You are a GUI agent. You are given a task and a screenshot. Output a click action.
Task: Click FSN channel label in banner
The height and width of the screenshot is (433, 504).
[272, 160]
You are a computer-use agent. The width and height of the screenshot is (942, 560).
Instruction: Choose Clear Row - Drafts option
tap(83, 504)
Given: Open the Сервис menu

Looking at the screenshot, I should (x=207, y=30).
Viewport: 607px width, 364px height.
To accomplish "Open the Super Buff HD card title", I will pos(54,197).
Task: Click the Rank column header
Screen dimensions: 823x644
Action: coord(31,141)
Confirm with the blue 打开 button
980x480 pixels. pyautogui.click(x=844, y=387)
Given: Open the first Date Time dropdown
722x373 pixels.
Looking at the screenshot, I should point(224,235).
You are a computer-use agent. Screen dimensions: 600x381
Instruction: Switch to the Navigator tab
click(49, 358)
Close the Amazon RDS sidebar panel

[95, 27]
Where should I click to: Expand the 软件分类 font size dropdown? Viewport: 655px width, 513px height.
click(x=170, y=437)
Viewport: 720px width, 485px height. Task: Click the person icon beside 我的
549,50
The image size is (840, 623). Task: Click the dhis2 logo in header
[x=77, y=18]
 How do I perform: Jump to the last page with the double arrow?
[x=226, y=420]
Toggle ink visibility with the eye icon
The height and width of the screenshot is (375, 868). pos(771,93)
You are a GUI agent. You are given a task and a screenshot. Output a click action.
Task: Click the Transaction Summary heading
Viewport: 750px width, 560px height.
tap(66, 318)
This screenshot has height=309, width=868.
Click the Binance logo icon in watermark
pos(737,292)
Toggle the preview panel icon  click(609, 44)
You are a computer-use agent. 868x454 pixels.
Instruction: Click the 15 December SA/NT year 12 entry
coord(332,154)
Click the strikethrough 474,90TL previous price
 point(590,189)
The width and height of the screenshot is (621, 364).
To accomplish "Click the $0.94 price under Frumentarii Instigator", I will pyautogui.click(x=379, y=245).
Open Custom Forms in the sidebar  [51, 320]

————————

YOUR TASK =
Lay out the stretch of entries from the line containing "Where should I" through the line containing "point(590,189)" as a Markdown table with the columns Row and Line. Number each line in Row, put its text in Line, and skip any blank lines.

THE OUTPUT =
| Row | Line |
|---|---|
| 1 | Where should I click to: Expand the 软件分类 font size dropdown? Viewport: 655px width, 513px height. |
| 2 | click(x=170, y=437) |
| 3 | Viewport: 720px width, 485px height. Task: Click the person icon beside 我的 |
| 4 | 549,50 |
| 5 | The image size is (840, 623). Task: Click the dhis2 logo in header |
| 6 | [x=77, y=18] |
| 7 |  How do I perform: Jump to the last page with the double arrow? |
| 8 | [x=226, y=420] |
| 9 | Toggle ink visibility with the eye icon |
| 10 | The height and width of the screenshot is (375, 868). pos(771,93) |
| 11 | You are a GUI agent. You are given a task and a screenshot. Output a click action. |
| 12 | Task: Click the Transaction Summary heading |
| 13 | Viewport: 750px width, 560px height. |
| 14 | tap(66, 318) |
| 15 | This screenshot has height=309, width=868. |
| 16 | Click the Binance logo icon in watermark |
| 17 | pos(737,292) |
| 18 | Toggle the preview panel icon  click(609, 44) |
| 19 | You are a computer-use agent. 868x454 pixels. |
| 20 | Instruction: Click the 15 December SA/NT year 12 entry |
| 21 | coord(332,154) |
| 22 | Click the strikethrough 474,90TL previous price |
| 23 |  point(590,189) |